ARCISATE L’impressione è una sola: fino a quando non si arriverà a una soluzione per lo smaltimento delle terre all’arsenico il cantiere non riprenderà a pieno regime.
Per rivedere quindi marciare l’Arcisate-Stabio occorrerà tempo, soprattutto finché non sarà chiaro dove andare a depositare il materiale fino ad oggi rimosso. Senza questa soluzione difficilmente il cantiere diventerà operativo al cento per cento. Anche perché, già depositati sul perimetro delle lavorazioni, non ci sono, come si era sempre creduto, 200 mila metri cubi di sabbie, sassi e rocce. Secondo stime tecniche, da trasportare ci sarebbe almeno il doppio del quantitativo. Per questo la Regione prova a stringere i tempi sulle due proposte: la cava Femar di Viggiù oppure l’ipotesi iniziale, quella della cava Rainer di Arcisate, ma solo dopo aver ripetuto le analisi dei terreni. Entrambe le soluzioni, però, necessitano di tempo e problemi da superare.
E in attesa di una svolta i cantieri sono fermi. Stop che innalza il livello di preoccupazione: al punto che il presidente della Regione Roberto Maroni ha chiesto un incontro con l’amministratore delegato delle ferrovie Mauro Moretti proprio per sbloccare la situazione. Intanto i sindaci del territorio non possono far altro che constatare la mancata ripartenza dei lavori.

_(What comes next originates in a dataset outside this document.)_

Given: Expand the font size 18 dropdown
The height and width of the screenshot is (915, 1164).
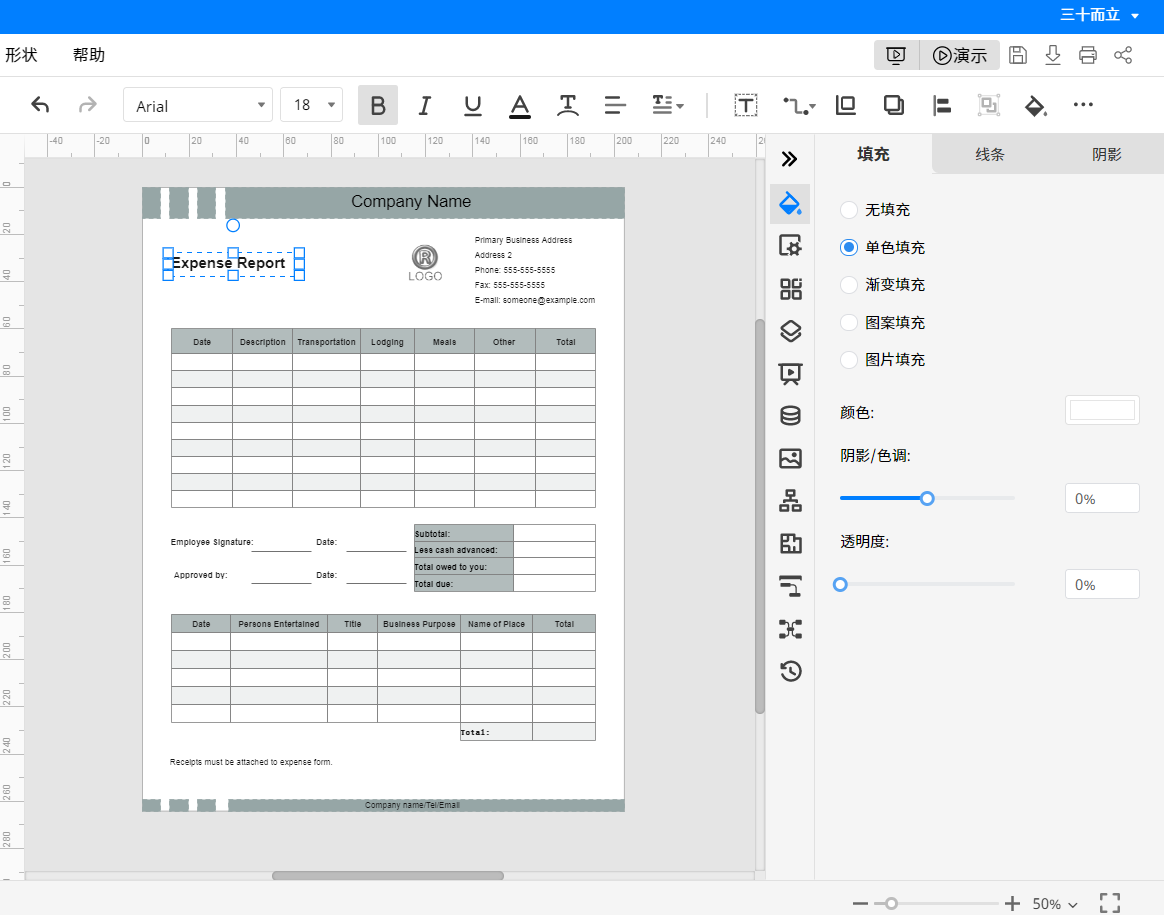Looking at the screenshot, I should 311,105.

In questi giorni i contatti in Valceresio sono febbrili. E la presidente della Comunità Montana del Piambello Maria Sole De Medio, annuncia una nuova riunione nei prossimi giorni. «Nessuno si aspettava di vedere trivelle o gru subito a pieno regime, ha detto ma, possiamo dirlo senza timore di essere smentiti, da lunedì, data fissata per la ripartenza del cantiere, qui non è accaduto nulla». Ecco perché ci si prepara anche a iniziative forti.
«Non è questione di creare allarmismi ma devono essere trovate soluzioni a breve. La Regione, questo posso dirlo con certezza, sta lavorando insieme ai sindaci per cercare una soluzione al problema dello stoccaggio delle terre contenenti arsenico, un problema che si deve comunque affrontare perché altrimenti le lavorazioni non potranno mai riprendere pienamente».
Si aspettano segnali che facciano ber sperare un territorio intero. «Altrimenti – avverte il sindaco di Induno Olona, Maria Angela Bianchi – porteremo la nostra voce anche a Milano e Roma. I motori della nostra protesta sono sempre più caldi».